On the 20th June Thames Estuary Partnership named Tideway’s chief executive, Andy Mitchell CBE, as its first honorary Fellow for outstanding contributions to the wellbeing of the River Thames and commitment to making London an example of environmental sustainability to the world.
Andy Mitchell CBE is the chief executive of Tideway, the company building London’s new super sewer to help tackle sewage pollution in the River Thames.
The TEP Fellowship was established in 2017 to recognise champions of a sustainable Thames.

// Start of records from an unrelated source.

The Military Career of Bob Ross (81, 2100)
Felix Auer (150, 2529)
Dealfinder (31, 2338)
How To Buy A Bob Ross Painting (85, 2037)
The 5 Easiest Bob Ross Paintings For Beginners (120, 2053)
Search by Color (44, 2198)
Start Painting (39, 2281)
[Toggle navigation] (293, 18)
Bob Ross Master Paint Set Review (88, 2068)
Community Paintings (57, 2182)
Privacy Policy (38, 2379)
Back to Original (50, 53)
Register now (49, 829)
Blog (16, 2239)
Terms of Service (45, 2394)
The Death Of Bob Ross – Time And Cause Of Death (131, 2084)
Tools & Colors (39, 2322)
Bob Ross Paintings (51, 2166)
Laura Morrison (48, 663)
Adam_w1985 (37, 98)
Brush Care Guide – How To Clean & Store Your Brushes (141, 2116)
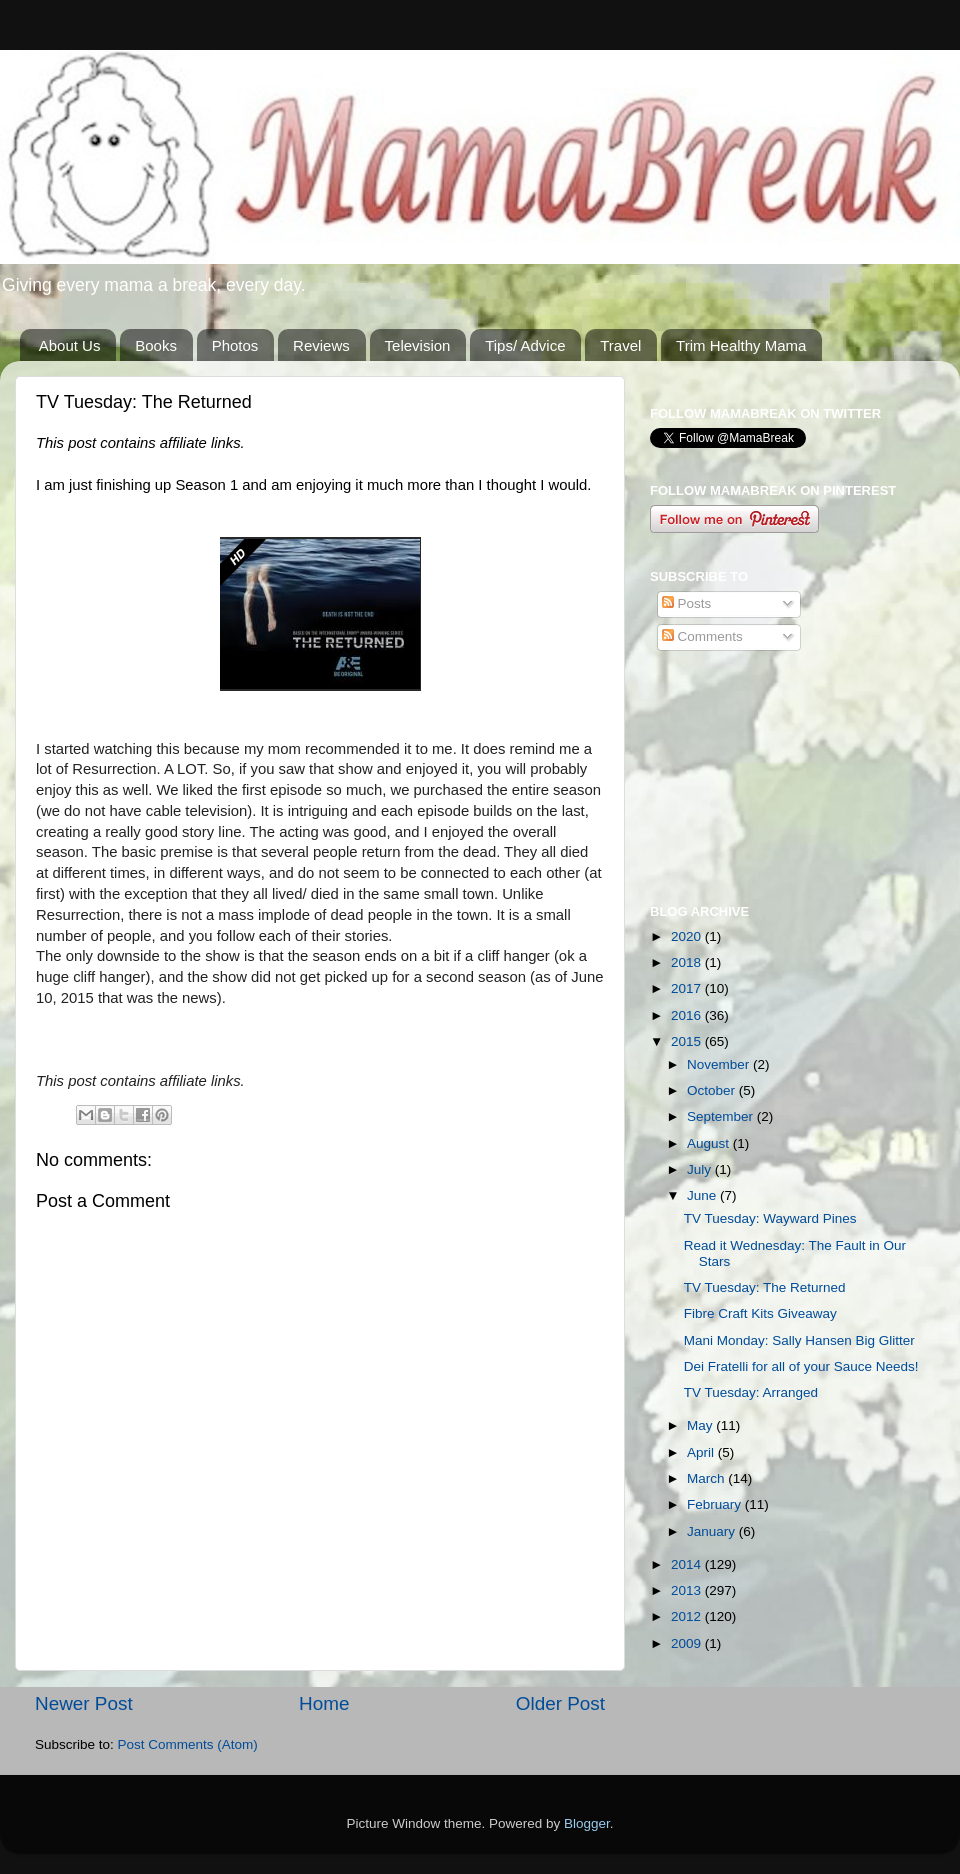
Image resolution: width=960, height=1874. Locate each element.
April (702, 1452)
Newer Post (84, 1703)
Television (418, 345)
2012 (688, 1616)
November (720, 1064)
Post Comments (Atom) (188, 1744)
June (703, 1195)
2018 (688, 962)
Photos (235, 345)
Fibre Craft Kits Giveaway (760, 1313)
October (713, 1090)
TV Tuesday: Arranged (751, 1392)
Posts (687, 603)
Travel (620, 345)
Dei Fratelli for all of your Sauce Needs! (801, 1366)
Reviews (321, 345)
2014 (688, 1564)
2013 (688, 1590)
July (701, 1169)
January (713, 1531)
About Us (70, 345)
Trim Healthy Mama (741, 345)
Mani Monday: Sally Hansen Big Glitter (799, 1340)
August (710, 1143)
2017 (688, 988)
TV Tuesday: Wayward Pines (770, 1218)
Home (324, 1703)
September (722, 1116)
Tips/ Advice (525, 345)
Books (156, 345)
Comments (702, 636)
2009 (688, 1643)
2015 (688, 1041)
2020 (688, 936)
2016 (688, 1015)
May (701, 1425)
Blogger (587, 1823)
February (716, 1504)
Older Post (560, 1703)
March (707, 1478)
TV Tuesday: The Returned (765, 1287)
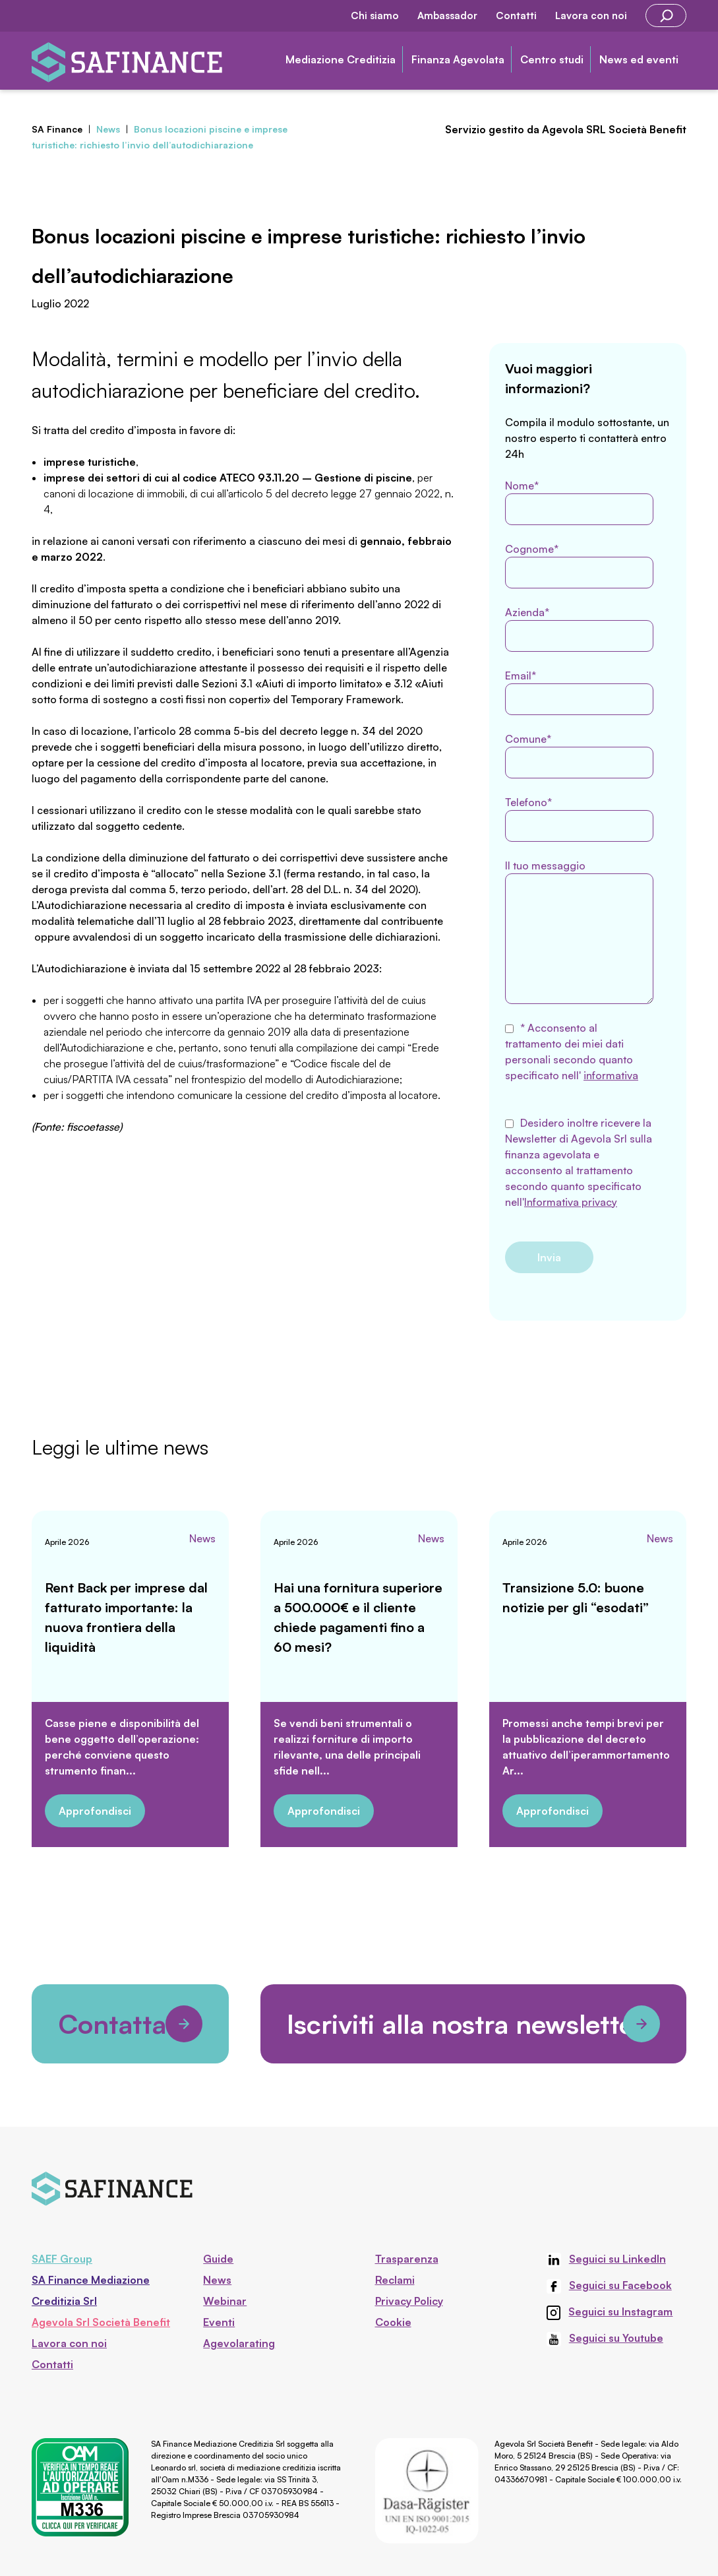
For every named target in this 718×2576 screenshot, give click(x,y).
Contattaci (130, 2023)
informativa (610, 1075)
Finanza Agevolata (457, 59)
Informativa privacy (570, 1202)
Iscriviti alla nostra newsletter (473, 2023)
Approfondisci (95, 1810)
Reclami (395, 2279)
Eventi (219, 2322)
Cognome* (579, 565)
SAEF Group (62, 2258)
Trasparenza (406, 2258)
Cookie (393, 2322)
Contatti (516, 15)
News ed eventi (638, 59)
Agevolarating (239, 2343)
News (202, 1538)
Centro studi (551, 59)
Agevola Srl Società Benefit (101, 2322)
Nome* (579, 502)
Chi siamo (375, 15)
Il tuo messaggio (579, 931)
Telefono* (579, 819)
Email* (579, 692)
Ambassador (447, 15)
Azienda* (579, 629)
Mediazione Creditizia (340, 59)
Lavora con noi (591, 15)
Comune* (579, 755)
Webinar (225, 2301)
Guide (218, 2258)
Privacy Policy (409, 2301)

Thames Estuary Partnership is network of over 5000 stakeholders and partners including the Corporation of London, University College London, the Environment Agency, The PLA, Natural England, Thames Water and Essex County Council.
Speaking at TEP’s Summer event at Fishmonger’s Hall in London Bridge, Andy Mitchell CBE said:
“I am honoured to be named as a Fellow of the Thames Estuary Partnership for Tideway’s commitment to making the Thames a sustainable example to the world.
“The Thames is London’s largest open space; it’s bigger than all of London’s Royal parks put together, and yet, it remains one of our most underutilised assets. It should be a recreational hub, not just something that has to be crossed to get from A to B, and unlock the huge untapped economic potential that the river has.”
Andy Mitchell was awarded a CBE in the Queen’s Birthday honours in 2015 and has worked on a number of high-profile projects within the Thames basin including as Senior Programme Director of the Thameslink Programme and Programme Director of Crossrail.
Anusha Shah, Chair of Thames Estuary Partnership said:
“In keeping with our vision of making the Thames the most sustainably managed estuary in the world, Andy is a worthy recipient of the first Honorary Fellowship as he has shown amazing leadership in not only heading a project which aims to clean the Thames but has a vision of reconnecting Londoners to the river and is also training the future generation of river operators and professionals.“
Pat Fitzsimons, Director of TEP, said:
“Andy has demonstrated time-and-again his personal commitment to the wellbeing of the Thames. Tideway’s work shows that a city doesn’t have to make a choice between being future-ready and being sustainable and TEP is proud to support the development.
“Together, we will make London and the Thames an example to the world and make the river cleaner and healthier for Londoners.”
Tideway is upgrading London’s sewerage system to cope with the demands of a 22nd century city. Construction on the Tunnel started in 2016, with completion due by 2024. It will help prevent tens of millions of tonnes of untreated sewage discharging into the tidal River Thames each year.